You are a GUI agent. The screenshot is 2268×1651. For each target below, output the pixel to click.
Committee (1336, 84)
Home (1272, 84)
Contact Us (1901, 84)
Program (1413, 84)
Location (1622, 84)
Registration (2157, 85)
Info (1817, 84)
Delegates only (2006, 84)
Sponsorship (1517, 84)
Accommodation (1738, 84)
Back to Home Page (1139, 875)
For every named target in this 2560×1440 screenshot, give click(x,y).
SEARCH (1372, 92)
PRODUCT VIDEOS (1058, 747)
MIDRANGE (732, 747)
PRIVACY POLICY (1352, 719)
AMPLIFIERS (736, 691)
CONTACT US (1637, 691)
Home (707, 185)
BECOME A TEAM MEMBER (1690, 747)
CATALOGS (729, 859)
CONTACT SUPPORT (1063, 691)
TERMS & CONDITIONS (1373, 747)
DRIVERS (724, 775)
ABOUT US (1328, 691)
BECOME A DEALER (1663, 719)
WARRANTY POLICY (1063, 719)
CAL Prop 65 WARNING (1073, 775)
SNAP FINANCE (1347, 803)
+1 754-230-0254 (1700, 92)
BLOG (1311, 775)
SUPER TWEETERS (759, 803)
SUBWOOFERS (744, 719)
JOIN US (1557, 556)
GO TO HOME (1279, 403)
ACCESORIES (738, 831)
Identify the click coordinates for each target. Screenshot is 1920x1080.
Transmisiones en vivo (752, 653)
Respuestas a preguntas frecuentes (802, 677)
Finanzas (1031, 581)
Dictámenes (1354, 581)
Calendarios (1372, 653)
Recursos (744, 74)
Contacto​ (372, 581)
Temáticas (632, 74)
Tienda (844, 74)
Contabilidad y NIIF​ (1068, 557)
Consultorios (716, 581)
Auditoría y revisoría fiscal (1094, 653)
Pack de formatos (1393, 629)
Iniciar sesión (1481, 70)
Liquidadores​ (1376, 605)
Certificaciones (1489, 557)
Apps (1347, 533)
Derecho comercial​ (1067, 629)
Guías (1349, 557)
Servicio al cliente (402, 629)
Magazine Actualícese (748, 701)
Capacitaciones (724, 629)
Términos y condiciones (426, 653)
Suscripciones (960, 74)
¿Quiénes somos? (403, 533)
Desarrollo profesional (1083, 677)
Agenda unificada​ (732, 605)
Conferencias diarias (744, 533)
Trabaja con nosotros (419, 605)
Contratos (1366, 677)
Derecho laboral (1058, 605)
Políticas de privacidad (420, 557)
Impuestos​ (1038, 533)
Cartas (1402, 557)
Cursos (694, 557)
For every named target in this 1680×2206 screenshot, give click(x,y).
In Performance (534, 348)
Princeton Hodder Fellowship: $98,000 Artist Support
^^^^^^^^^^^^^^^^
## Exercise description
Set down, please, the lines from the line holding "Trabaja con nosotros (419, 605)" through the final line of the data, exactly and with nothing added.

## Exercise solution
Trabaja con nosotros (419, 605)
Contratos (1366, 677)
Derecho laboral (1058, 605)
Políticas de privacidad (420, 557)
Impuestos​ (1038, 533)
Cartas (1402, 557)
Cursos (694, 557)
For every named target in this 1680×2206 screenshot, give click(x,y).
In Performance (534, 348)
Princeton Hodder Fellowship: $98,000 Artist Support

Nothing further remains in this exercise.